Miami's Oolite Arts nonprofit plans new $30m complex with environmental features

2022-08-26 22:00:43 By : Ms. Alice Meng

Architectural rendering of Oolite Arts's forthcoming $30m headquarters designed by Barozzi Veiga Courtesy Oolite Arts

Oolite Arts, the Miami-based nonprofit arts hub that hosts exhibitions and provides resident artists with free studio space, is planning a massive, green new headquarters in Miami’s Little River neighbourhood. Designed by Barcelona-based architecture firm Barozzi Veiga and expected to cost $30m, the new space is scheduled to open in 2024.

The complex will feature environmentally-conscious strategies including harvesting rainwater, using vegetation to cool the space, using skylights to illuminate it, and incorporating solar chimneys and wind catchers to mitigate energy use. The compound is expected to be LEED (Leadership in Energy and Environmental Design) certified.

“The climate-responsive concept for Oolite Arts focuses on the integration of passive and active strategies that mitigate Miami’s hot summers and take advantage of its mild climate during the winter months,” the firm’s founders Alberto Veiga and Fabrizio Barozzi say. “The project aims to introduce nature into the urban context [by] proposing a process of ‘re-tropicalisation’. Respecting the local constructive and climatic restrictions transforms them into architectural tools. Under this aspect, the vivid sunlight, the rainwater or the wind orientation are considered as important as the usual high temperatures, the presence of humidity and the restrictive level of the underground water horizon.”

Architectural rendering of Oolite Arts's forthcoming $30m headquarters designed by Barozzi Veiga Courtesy Oolite Arts

At 26,850 sq. ft, the new grounds will be home to 21 studio spaces for resident artists as well as exhibition spaces, a theatre and classrooms. The organisation plans to hold over 200 art classes that will be open to the public, as well as hosting lectures and other public programming.

“The individual interior spaces are organized around separate clusters which protect the secluded public courtyard,” Veiga and Barozzi say. “Inside of them, intermediate areas formed as covered enclosed gardens provide shelter from the exterior temperature. Wind catchers introduce fresh wind into them and simultaneously provide the possibility of passively ventilating the interior spaces. Skylights permit ambient light of various orientations to carefully enter specific areas of the project and naturally blend with the framed views of the garden. Solar chimneys function in conjunction with the rest of the towers and as heat collectors assist the cross ventilation of the complex.”
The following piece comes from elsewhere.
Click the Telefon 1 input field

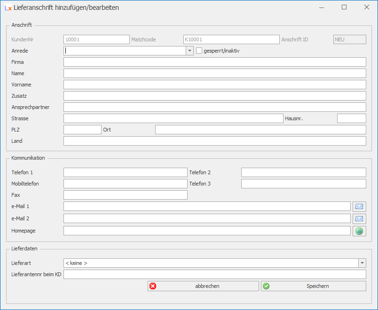coord(125,172)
The architects add that the compound’s towers will “produce an artificial microclimate that benefits both the natural and the mechanical operation of the building” and that vegetation will be used to mindfully protect against the sun. “The thermal mass of the used materials increases the inertia against the constant temperature fluctuation of the local climate and the rainwater is harvested for the irrigation of the gardens,” they say.

Architectural rendering of Oolite Arts's forthcoming $30m headquarters designed by Barozzi Veiga Courtesy Oolite Arts

Despite Florida regularly being ranked the state most vulnerable to the effects of climate change, its Republican governor Ron DeSantis—often seen as the front-runner behind only Donald Trump for GOP nomination in the next presidential election—has been criticized again and again for doing little to mitigate the existential threat. The new Oolite centre is joining the ranks of other architectural projects in the state whose designs integrate those concerns and considerations into their very foundations.

“We are creating a cultural centre that will benefit future generations of Miamians, and we wanted the architects to design with sustainability and accessibility at the forefront,” Oolite president and chief executive Dennis Scholl says. “Each architectural decision has been carefully considered—from the lush community garden to the skylights—with artists, neighbors, the city and the environment in mind.”